◆ Input records ◆

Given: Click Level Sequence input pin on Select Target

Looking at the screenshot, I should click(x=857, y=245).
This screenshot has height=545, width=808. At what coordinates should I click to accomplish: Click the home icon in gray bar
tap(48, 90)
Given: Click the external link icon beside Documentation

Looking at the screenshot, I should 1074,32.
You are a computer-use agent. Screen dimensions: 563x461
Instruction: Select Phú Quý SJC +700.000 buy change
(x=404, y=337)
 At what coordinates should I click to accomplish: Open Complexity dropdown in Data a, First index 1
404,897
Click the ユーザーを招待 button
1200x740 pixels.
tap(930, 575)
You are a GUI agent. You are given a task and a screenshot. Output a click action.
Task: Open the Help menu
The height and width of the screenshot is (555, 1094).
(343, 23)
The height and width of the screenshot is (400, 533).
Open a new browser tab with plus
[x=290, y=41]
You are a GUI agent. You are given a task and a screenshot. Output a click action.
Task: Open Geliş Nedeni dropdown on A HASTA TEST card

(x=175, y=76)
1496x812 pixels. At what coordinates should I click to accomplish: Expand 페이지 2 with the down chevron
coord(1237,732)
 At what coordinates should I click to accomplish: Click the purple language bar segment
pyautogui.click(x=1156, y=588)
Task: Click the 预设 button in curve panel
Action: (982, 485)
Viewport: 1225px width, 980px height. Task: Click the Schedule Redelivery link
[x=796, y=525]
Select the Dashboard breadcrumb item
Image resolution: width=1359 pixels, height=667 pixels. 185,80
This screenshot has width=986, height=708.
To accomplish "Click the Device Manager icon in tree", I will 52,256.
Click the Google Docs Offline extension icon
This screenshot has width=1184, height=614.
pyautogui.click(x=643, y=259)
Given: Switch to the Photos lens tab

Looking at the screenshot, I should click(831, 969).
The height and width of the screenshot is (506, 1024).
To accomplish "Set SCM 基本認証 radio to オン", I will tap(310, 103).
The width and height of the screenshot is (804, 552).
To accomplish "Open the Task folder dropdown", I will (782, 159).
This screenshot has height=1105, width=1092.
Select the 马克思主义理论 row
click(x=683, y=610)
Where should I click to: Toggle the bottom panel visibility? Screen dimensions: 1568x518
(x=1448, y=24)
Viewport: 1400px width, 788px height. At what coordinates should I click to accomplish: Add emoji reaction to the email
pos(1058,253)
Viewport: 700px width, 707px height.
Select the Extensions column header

◆ Task details ◆
Please set down the entire listing once more, exactly as it stands.

◆ Finished task ◆
Given: Click Level Sequence input pin on Select Target

Looking at the screenshot, I should click(x=857, y=245).
This screenshot has height=545, width=808. At what coordinates should I click to accomplish: Click the home icon in gray bar
tap(48, 90)
Given: Click the external link icon beside Documentation

Looking at the screenshot, I should 1074,32.
You are a computer-use agent. Screen dimensions: 563x461
Instruction: Select Phú Quý SJC +700.000 buy change
(x=404, y=337)
 At what coordinates should I click to accomplish: Open Complexity dropdown in Data a, First index 1
404,897
Click the ユーザーを招待 button
1200x740 pixels.
tap(930, 575)
You are a GUI agent. You are given a task and a screenshot. Output a click action.
Task: Open the Help menu
The height and width of the screenshot is (555, 1094).
(343, 23)
The height and width of the screenshot is (400, 533).
Open a new browser tab with plus
[x=290, y=41]
You are a GUI agent. You are given a task and a screenshot. Output a click action.
Task: Open Geliş Nedeni dropdown on A HASTA TEST card

(x=175, y=76)
1496x812 pixels. At what coordinates should I click to accomplish: Expand 페이지 2 with the down chevron
coord(1237,732)
 At what coordinates should I click to accomplish: Click the purple language bar segment
pyautogui.click(x=1156, y=588)
Task: Click the 预设 button in curve panel
Action: (982, 485)
Viewport: 1225px width, 980px height. Task: Click the Schedule Redelivery link
[x=796, y=525]
Select the Dashboard breadcrumb item
Image resolution: width=1359 pixels, height=667 pixels. 185,80
This screenshot has width=986, height=708.
To accomplish "Click the Device Manager icon in tree", I will 52,256.
Click the Google Docs Offline extension icon
This screenshot has width=1184, height=614.
pyautogui.click(x=643, y=259)
Given: Switch to the Photos lens tab

Looking at the screenshot, I should click(831, 969).
The height and width of the screenshot is (506, 1024).
To accomplish "Set SCM 基本認証 radio to オン", I will tap(310, 103).
The width and height of the screenshot is (804, 552).
To accomplish "Open the Task folder dropdown", I will (782, 159).
This screenshot has height=1105, width=1092.
Select the 马克思主义理论 row
click(x=683, y=610)
Where should I click to: Toggle the bottom panel visibility? Screen dimensions: 1568x518
(x=1448, y=24)
Viewport: 1400px width, 788px height. At what coordinates should I click to accomplish: Add emoji reaction to the email
pos(1058,253)
Viewport: 700px width, 707px height.
Select the Extensions column header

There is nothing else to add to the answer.